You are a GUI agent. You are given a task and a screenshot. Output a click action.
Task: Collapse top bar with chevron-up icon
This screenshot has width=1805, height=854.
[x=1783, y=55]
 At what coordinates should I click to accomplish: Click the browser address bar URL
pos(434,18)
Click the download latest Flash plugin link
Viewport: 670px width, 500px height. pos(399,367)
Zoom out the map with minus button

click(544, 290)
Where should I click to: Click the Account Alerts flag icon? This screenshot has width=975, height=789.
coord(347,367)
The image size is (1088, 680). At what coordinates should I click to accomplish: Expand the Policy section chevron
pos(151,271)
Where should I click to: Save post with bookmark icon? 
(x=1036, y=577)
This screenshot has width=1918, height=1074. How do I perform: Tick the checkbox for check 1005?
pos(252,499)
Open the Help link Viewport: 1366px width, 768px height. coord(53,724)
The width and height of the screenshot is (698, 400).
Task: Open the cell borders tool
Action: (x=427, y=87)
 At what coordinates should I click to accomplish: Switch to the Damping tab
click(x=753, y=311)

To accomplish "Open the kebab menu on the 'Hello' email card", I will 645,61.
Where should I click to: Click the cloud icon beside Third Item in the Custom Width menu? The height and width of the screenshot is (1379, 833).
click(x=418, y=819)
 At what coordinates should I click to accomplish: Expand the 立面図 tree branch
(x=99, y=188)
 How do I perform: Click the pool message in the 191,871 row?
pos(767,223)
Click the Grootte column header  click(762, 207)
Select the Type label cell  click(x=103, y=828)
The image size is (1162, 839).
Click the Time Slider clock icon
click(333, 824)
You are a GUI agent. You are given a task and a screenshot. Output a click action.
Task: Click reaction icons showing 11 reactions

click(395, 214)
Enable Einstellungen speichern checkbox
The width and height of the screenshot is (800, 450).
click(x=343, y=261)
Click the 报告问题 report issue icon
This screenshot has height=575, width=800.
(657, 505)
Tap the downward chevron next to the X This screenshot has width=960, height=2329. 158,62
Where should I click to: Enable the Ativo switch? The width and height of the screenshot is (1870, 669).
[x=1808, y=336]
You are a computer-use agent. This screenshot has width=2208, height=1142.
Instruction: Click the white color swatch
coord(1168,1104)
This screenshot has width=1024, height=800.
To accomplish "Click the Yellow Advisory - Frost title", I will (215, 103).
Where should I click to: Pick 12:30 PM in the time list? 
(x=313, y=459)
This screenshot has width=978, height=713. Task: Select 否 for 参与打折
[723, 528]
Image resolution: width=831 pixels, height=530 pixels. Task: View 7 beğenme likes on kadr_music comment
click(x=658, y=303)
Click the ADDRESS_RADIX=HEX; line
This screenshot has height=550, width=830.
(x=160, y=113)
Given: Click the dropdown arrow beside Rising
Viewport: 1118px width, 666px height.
··········
● Exercise goal
Search the records for the word "will" and copy out every line that holds it.

● Task result
To accomplish "Open the kebab menu on the 'Hello' email card", I will 645,61.
To accomplish "Click the Yellow Advisory - Frost title", I will (215, 103).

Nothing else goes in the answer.